March: phishing. A new kind of spam inundated our inboxes, masquerading as emails from well-known, legitimate businesses, aiming to get recipients to divulge their personal information. The practice of "phishing" (from a combination of "fishing" and "phreak") has actually existed for at least five years, but suddenly it was part of everyone's experience.

April: fat tax. The Ontario government floated the idea of imposing the PST on meals costing less than $4, claiming that this would deter people from eating fast food and was thus good for their arteries and waistlines. Quickly dubbed the "fat tax" and decried by anti-poverty activists, it never made it to the provincial budget.
smart meter: The Ontario government also promoted the use of "smart meters" which will record the time at which electricity is used so that consumers can take advantage of cheaper off-peak rates.

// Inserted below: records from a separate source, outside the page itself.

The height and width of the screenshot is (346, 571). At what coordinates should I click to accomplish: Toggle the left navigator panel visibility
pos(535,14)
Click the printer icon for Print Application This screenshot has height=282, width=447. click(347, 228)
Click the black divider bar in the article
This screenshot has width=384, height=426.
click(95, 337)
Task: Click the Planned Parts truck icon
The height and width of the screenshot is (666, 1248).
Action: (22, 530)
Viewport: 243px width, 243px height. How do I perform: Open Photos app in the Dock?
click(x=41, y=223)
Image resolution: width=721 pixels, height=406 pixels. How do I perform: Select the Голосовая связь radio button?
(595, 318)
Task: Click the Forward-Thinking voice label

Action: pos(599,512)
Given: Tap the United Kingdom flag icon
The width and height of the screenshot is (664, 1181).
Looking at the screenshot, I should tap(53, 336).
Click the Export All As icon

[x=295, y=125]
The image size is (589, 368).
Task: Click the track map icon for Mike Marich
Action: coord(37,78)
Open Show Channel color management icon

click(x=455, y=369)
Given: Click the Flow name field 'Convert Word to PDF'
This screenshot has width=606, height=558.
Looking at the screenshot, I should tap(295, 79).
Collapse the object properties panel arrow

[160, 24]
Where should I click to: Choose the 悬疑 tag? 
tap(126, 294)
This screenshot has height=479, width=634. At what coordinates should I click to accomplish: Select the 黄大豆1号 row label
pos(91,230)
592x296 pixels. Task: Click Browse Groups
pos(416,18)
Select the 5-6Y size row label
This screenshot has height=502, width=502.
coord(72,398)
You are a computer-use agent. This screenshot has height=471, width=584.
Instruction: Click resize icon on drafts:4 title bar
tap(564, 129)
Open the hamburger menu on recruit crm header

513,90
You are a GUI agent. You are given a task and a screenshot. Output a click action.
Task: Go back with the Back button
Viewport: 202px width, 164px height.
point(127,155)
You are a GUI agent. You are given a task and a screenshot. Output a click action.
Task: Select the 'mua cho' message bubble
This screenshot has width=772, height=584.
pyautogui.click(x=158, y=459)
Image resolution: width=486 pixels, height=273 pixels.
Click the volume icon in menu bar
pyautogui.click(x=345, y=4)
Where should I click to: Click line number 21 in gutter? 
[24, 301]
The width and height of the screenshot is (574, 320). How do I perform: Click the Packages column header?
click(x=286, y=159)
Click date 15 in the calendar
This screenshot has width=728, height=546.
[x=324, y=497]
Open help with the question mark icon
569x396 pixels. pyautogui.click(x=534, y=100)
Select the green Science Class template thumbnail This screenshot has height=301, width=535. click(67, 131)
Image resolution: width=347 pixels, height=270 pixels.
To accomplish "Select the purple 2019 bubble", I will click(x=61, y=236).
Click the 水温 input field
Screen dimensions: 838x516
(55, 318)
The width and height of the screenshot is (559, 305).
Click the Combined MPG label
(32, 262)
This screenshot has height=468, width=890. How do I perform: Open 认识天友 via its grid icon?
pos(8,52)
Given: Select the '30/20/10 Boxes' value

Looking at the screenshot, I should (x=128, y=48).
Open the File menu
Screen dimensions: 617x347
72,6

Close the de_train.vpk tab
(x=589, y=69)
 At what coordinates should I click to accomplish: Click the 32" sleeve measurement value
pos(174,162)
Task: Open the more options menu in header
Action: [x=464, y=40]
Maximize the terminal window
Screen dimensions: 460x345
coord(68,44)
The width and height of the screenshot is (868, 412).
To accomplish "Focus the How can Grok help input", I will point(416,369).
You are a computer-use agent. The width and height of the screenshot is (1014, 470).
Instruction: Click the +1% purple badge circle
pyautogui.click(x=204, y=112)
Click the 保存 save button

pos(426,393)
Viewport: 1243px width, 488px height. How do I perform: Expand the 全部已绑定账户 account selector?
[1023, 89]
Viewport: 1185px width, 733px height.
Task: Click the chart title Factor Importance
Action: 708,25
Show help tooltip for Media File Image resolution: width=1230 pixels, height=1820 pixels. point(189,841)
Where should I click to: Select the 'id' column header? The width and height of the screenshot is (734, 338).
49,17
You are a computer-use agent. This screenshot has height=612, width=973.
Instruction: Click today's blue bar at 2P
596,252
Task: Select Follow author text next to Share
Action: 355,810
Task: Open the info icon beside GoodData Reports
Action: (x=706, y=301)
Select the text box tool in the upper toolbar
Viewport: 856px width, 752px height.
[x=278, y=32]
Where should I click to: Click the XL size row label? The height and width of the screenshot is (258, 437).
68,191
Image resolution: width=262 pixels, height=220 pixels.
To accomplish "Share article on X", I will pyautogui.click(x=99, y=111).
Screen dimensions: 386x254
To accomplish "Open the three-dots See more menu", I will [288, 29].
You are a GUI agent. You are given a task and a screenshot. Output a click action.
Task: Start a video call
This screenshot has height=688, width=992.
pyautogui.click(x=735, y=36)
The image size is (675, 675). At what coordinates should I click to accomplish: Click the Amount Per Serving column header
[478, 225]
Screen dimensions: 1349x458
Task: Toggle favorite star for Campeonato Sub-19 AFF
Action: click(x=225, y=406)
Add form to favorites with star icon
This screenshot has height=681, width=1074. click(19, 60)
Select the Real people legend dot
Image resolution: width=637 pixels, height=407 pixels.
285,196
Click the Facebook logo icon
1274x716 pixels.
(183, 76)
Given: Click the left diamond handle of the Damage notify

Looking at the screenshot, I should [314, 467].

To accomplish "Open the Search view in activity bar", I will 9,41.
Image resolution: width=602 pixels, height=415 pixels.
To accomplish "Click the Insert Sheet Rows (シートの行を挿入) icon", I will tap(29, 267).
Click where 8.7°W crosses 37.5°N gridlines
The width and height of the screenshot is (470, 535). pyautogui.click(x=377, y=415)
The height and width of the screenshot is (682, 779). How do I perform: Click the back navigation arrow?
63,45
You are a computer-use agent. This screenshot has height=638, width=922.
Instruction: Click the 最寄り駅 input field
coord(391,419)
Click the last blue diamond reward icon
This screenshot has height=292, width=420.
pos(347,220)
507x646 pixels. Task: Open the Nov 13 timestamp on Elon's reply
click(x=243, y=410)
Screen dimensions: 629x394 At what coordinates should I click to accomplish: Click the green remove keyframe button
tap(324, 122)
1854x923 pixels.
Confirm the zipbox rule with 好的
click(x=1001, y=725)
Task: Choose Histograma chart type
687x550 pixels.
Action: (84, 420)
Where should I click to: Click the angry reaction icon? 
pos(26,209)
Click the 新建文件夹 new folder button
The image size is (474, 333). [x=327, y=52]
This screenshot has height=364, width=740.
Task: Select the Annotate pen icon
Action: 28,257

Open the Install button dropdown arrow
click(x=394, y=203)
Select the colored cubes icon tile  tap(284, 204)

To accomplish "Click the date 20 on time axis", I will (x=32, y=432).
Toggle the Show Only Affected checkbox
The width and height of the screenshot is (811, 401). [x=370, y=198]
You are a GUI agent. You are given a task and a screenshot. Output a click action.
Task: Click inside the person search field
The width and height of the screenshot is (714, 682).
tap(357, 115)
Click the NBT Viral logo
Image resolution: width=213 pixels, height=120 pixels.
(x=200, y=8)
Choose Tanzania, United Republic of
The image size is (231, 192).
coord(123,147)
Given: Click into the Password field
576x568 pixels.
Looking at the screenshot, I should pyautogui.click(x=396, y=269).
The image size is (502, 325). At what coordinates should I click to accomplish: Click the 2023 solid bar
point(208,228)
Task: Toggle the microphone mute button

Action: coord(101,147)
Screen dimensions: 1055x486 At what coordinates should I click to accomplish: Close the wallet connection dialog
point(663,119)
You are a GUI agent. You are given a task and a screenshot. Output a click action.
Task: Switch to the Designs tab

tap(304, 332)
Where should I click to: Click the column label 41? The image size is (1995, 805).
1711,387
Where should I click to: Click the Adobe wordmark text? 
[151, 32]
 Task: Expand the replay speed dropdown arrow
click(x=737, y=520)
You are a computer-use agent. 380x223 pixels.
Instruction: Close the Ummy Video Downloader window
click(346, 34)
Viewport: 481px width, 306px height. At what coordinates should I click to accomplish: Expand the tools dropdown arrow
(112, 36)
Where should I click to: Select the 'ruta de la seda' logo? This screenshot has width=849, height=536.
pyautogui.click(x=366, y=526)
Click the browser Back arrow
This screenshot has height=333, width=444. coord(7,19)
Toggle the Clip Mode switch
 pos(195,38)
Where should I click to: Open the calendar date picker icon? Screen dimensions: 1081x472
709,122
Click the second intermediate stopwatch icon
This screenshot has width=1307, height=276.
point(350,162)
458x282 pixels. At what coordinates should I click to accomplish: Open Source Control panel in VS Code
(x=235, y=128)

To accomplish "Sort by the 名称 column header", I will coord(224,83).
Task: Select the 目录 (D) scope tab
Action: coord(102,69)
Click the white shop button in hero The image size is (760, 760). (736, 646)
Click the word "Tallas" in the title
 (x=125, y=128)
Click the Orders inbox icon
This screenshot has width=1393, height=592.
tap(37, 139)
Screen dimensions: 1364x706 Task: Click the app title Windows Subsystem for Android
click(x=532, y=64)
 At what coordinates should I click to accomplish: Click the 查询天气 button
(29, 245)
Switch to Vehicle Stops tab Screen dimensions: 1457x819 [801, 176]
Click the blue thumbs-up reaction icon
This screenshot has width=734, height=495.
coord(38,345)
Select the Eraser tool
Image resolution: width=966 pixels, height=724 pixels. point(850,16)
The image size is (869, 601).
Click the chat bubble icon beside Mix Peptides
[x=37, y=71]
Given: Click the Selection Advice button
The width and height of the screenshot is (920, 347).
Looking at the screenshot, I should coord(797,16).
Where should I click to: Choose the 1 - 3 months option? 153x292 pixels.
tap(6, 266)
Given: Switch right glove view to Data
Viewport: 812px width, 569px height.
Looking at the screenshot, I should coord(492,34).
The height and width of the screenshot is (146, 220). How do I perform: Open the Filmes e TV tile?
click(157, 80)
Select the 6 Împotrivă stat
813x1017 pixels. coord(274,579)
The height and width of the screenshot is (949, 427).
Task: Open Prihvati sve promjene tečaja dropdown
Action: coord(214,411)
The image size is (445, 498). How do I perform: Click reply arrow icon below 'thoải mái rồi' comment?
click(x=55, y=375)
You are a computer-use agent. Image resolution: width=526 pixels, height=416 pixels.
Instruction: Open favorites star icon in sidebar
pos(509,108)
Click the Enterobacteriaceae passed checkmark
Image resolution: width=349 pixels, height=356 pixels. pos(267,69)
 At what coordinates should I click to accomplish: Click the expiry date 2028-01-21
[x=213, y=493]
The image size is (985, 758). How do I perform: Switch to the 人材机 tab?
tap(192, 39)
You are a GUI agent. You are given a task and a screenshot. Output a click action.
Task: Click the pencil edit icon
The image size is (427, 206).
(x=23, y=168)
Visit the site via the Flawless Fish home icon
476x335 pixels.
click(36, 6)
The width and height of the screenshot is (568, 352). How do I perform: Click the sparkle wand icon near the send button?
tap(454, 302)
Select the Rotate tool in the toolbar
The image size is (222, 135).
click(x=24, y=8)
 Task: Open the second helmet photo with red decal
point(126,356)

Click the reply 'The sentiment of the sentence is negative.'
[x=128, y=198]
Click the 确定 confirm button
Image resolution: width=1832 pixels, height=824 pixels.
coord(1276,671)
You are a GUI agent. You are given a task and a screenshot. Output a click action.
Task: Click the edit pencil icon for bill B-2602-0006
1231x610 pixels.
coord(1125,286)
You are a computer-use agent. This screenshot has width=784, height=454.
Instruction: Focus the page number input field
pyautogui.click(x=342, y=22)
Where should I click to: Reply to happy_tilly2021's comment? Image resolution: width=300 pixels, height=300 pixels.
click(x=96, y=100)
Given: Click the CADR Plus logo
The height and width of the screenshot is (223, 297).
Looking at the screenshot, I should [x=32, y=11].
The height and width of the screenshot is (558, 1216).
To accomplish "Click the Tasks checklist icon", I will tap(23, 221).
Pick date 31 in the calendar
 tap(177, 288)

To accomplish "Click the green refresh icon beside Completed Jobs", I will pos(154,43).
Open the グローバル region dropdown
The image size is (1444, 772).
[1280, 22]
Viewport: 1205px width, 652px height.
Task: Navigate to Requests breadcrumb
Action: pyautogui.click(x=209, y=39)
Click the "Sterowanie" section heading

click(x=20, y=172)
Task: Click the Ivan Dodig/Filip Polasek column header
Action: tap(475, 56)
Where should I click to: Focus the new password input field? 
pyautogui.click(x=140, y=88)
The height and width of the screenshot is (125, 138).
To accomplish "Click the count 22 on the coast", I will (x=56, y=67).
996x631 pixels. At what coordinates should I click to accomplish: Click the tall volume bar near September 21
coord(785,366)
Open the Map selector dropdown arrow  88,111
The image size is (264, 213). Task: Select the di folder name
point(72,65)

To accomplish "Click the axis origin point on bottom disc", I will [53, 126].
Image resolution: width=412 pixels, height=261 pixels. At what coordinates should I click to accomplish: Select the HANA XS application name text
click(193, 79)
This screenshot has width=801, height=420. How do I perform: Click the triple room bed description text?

May: gas and dash. A sharp increase in the price of gas precipitated the phenomenon of customers tanking up at self-serve gas bars and then driving off without paying. The price increase was dubbed the "terror premium".

June: Clostridium difficile. Outbreaks of infection with the aptly named superbug in hospitals in Alberta, Ontario, and Quebec led to drastic containment measures which the stubborn microbe continued to resist for several months.

July: celebrity justice. It started out as the name of a TV show, but with more and more celebrities having run-ins with the law, it has become a part of our language. "There's no celebrity justice here. You don't get treated differently in this country if your name is Martha, Michael or Ja Rule. Everyone is treated the same," said Toronto defence lawyer Steve Skurka of his client, the rapper Ja Rule, charged with assault after an incident at a Toronto nightclub in July.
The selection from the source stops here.